>Imports, load and preprocess, DecisionTree class

In [None]:
import pandas as pd
import numpy as np
from collections import Counter
from sklearn.model_selection import train_test_split

df = pd.read_csv('titanic.csv')

df['Sex'] = df['Sex'].map({'male': 0, 'female': 1})

X = df[['Pclass',
        'Sex',
        'Age',
        'Siblings/Spouses Aboard',
        'Parents/Children Aboard',
        'Fare']].values
y = df['Survived'].values

class DecisionTree:
    def __init__(self, min_samples_split=2, max_depth=5):
        self.min_samples_split = min_samples_split
        self.max_depth = max_depth

    class Node:
        def __init__(self, gini, n_samples, n_per_class, pred_class):
            self.gini = gini
            self.n_samples = n_samples
            self.n_per_class = n_per_class
            self.predicted_class = pred_class
            self.feature_index = None
            self.threshold = None
            self.left = None
            self.right = None

    def _gini(self, y):
        m = len(y)
        return 1.0 - sum((np.sum(y == c) / m) ** 2 for c in [0, 1])

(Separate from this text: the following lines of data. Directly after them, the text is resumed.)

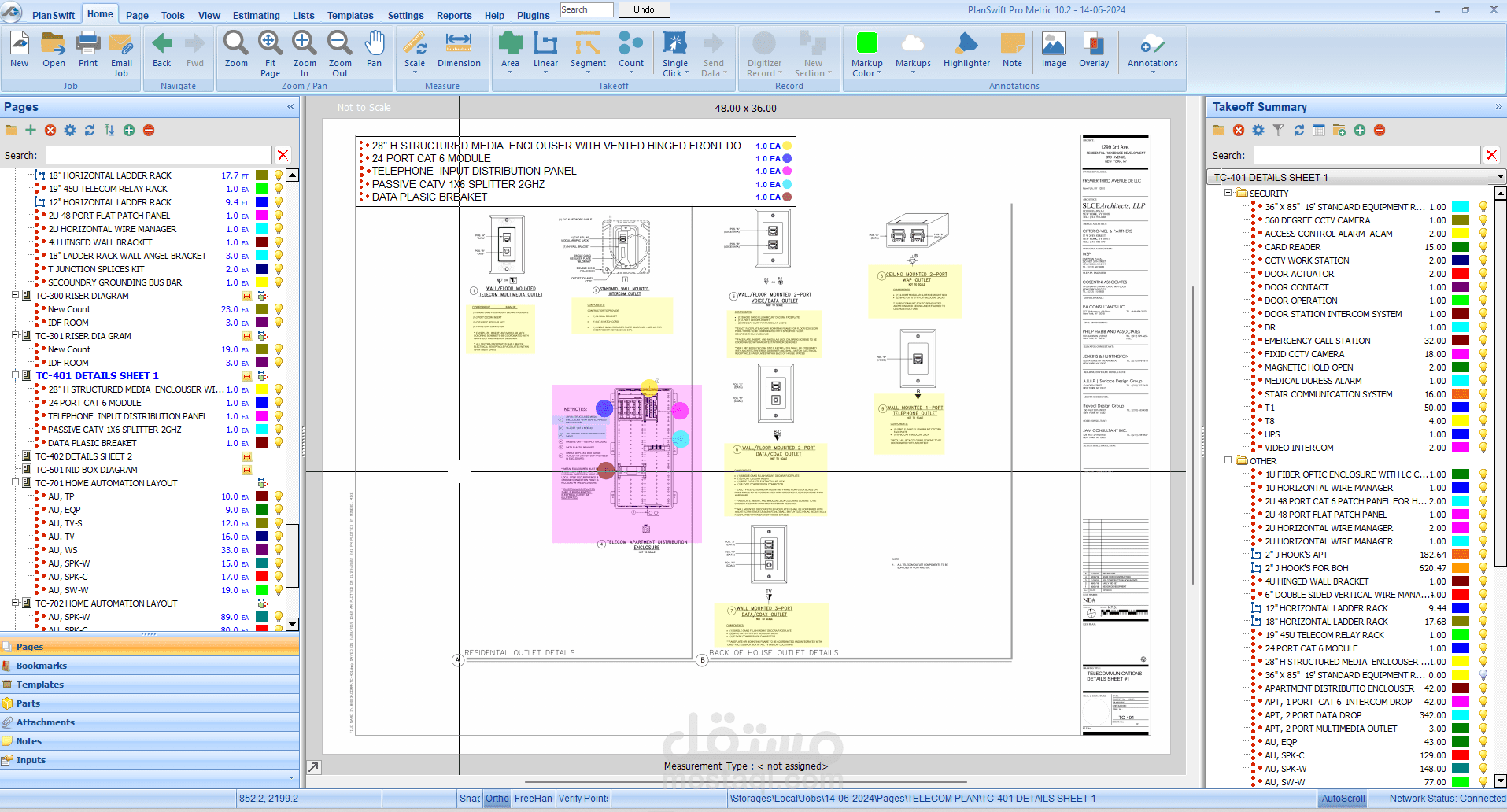Switch to the Reports tab
The height and width of the screenshot is (812, 1507).
point(454,15)
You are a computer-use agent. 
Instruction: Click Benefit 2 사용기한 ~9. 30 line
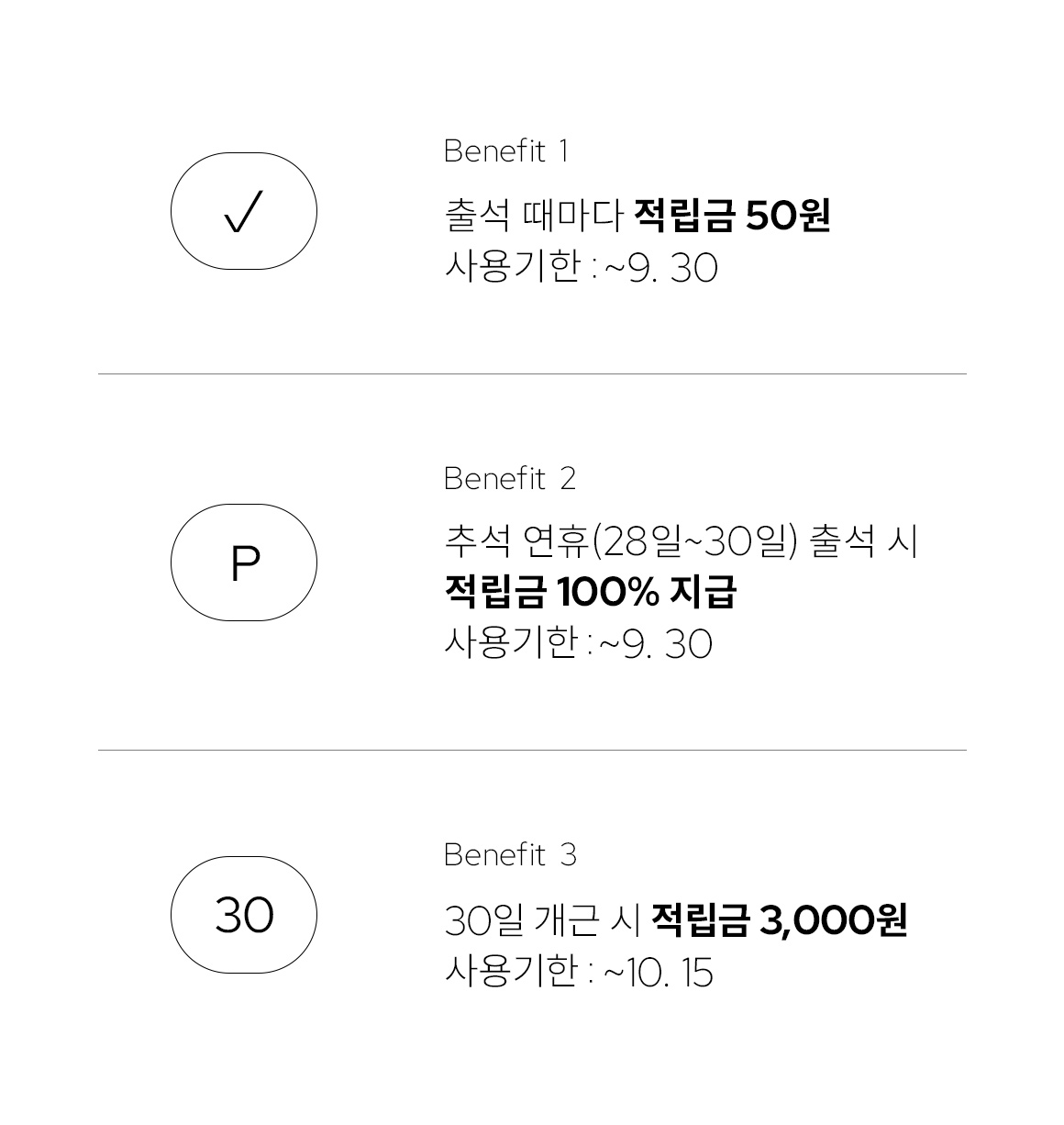(x=578, y=643)
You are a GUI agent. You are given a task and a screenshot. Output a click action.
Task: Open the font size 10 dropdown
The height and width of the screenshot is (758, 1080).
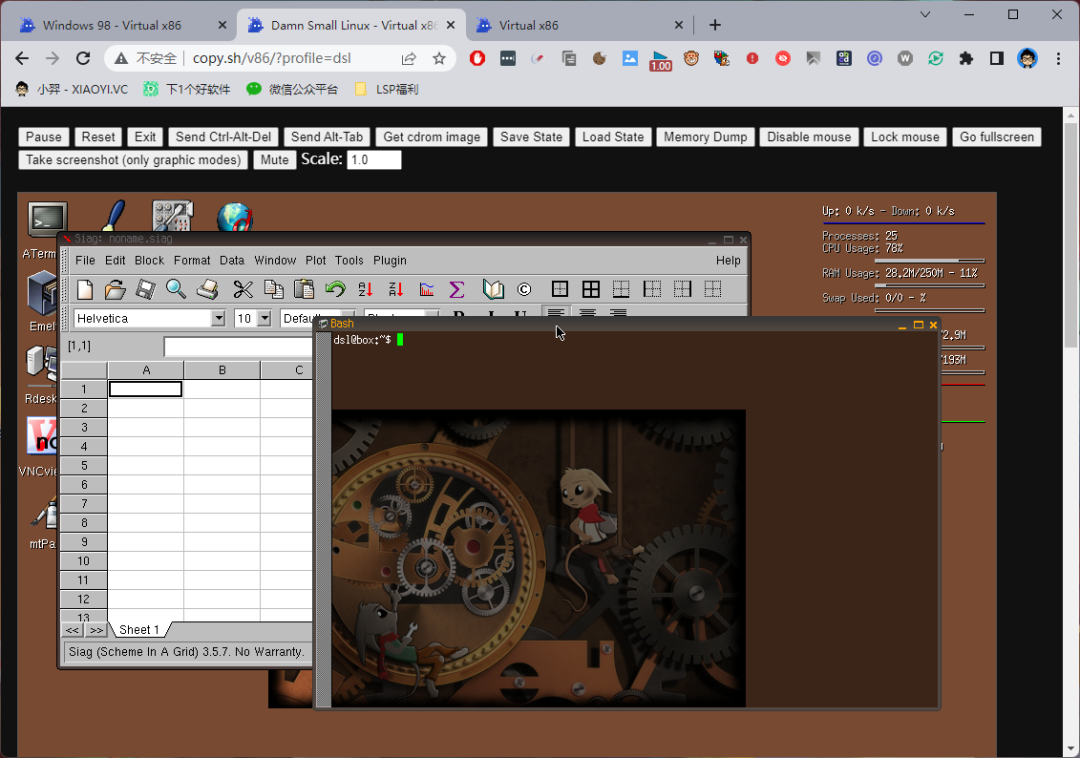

    def _best_split(self, X, y):
        m, n = X.shape
        if m < self.min_samples_split:
            return None, None
        best_gini, best_idx, best_thr = 1.0, None, None
        for idx in range(n):
            # sort by feature idx
            thresholds, classes = zip(*sorted(zip(X[:, idx], y)))
            left_counts = [0, 0]
            right_counts = Counter(classes)
            for i in range(1, m):
                c = classes[i - 1]
                left_counts[c] += 1
                right_counts[c] -= 1
                gini_l = 1.0 - sum((left_counts[x] / i) ** 2 for x in [0, 1])
                gini_r = 1.0 - sum((right_counts[x] / (m - i)) ** 2 for x in [0, 1])
                g = (i * gini_l + (m - i) * gini_r) / m
                if thresholds[i] == thresholds[i - 1]:
                    continue
                if g < best_gini:
                    best_gini, best_idx = g, idx
                    best_thr = (thresholds[i] + thresholds[i - 1]) / 2
        return best_idx, best_thr

    def _build_tree(self, X, y, depth=0):
        counts = [np.sum(y == i) for i in [0, 1]]
        pred = np.argmax(counts)
        node = DecisionTree.Node(self._gini(y), y.size, counts, pred)
        if depth < self.max_depth:
            idx, thr = self._best_split(X, y)
            if idx is not None:
                mask = X[:, idx] < thr
                X_l, y_l = X[mask], y[mask]
                X_r, y_r = X[~mask], y[~mask]
                if len(y_l) and len(y_r):
                    node.feature_index, node.threshold = idx, thr
                    node.left  = self._build_tree(X_l, y_l, depth + 1)
                    node.right = self._build_tree(X_r, y_r, depth + 1)
        return node

    def fit(self, X, y):
        self.tree_ = self._build_tree(X, y)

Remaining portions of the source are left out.